All that glitters is not Gold

We are occasionally asked by prospective client’s whether we include Gold in investment portfolios as insurance against falling share prices or to counter inflation.

Our Investment Policy Statement gives full details on how Swindells Financial Planning, IFAs based in Seaford and Uckfield, Sussex, believes investment portfolios should be constructed, but in summary in building our portfolios we need assets that have drivers of real returns, something we can rely on, something with evidence to support their inclusion, such as new profits or wealth being generated though the activity of the underlying mechanism, i.e. a company. Whilst this is erratic it is more certain than the return from gold or indeed any other commodity which is based on nothing more than supply and demand.

Gold and equities have little correlation normally but in time of market crisis Gold has negative correlation which would benefit a portfolio at that time. However the fact is an asset class with nil expected rate of real return can only hinder long term returns of a portfolio.

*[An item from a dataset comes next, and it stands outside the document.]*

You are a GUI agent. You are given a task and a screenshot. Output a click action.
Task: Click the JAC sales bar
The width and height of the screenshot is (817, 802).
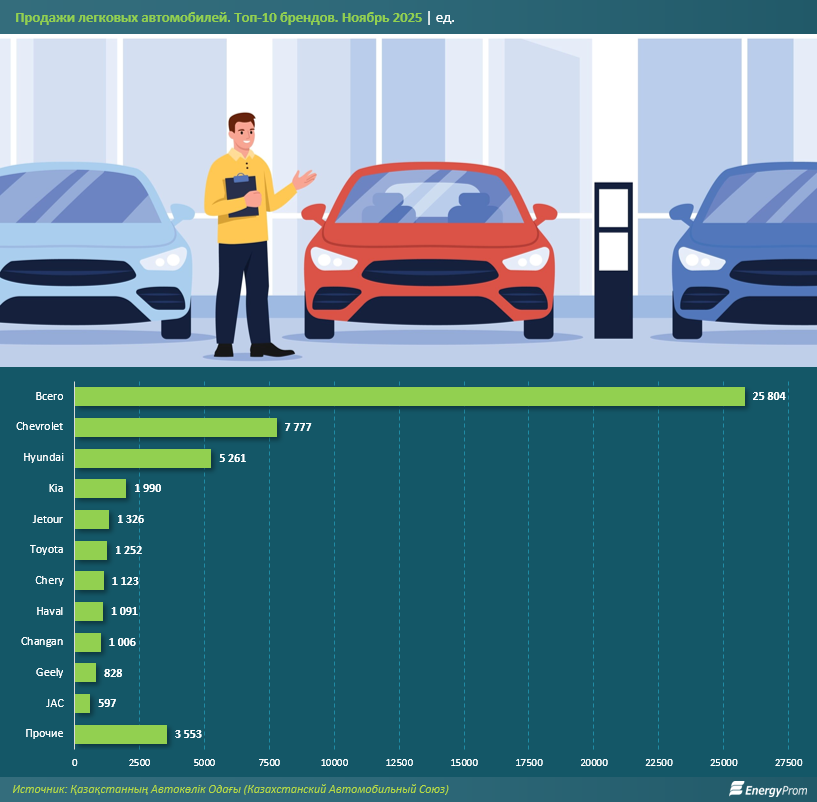83,703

The idea that its inclusion will reduce the downside is fine so long as you do not mind long term returns being lower. But we can do this more reliably by choosing a lower risk portfolio, rather than including an asset than at the moment is at an all-time price high.

From 1980 to end of 2007 gold made a real annualised return of -1.7%, doubtless this would be worse via a fund with its inherent costs. The FTSE All share over this period was 9.5%.

Annualised returns of gold and FTSE all share

Warren Buffet makes a typically polemic argument on gold.

“If you moulded all the gold in the world into a cube, it would be about 68-feet per side. This is four feet shorter (and considerably wider) than a tennis court. As Buffett observes, it would fit comfortably in the middle of a baseball infield. The value of all that gold at today’s prices, Buffett observes, would be about $10 trillion.”

As for its merit as an investment, Buffett observes the following:

“The cube of gold will produce nothing in the next hundred years (or, for that matter, thousands of years). The cube of gold will not pay you interest or dividends, and it won’t grow earnings. You can fondle the cube, but it won’t respond. If you had $10 trillion sitting around, Buffett further observes, instead of buying the cube of gold, you could buy all the cropland in America ($400 billion-worth) and 16 Exxon-Mobils. And you would still have $1 trillion of “walking-around money.”

Over the next hundred years, your cropland and Exxon-Mobils would produce trillions of dollars of dividends (the size of which would be adjusted for inflation), and you would still have them at the end of the century, at which point you could probably sell them for vastly more than the $9 trillion you bought them for.”

One further point to mention is that it is strange that we never get questions about owning Technetium, Rhodium or Platinum; the three most expensive metals on the planet or even Rhenium one of the rarest elements. There is something about Gold that mesmerises investors and it is Swindells Financial Planning’s role to provide you with guidance and a rational point of view when constructing portfolios.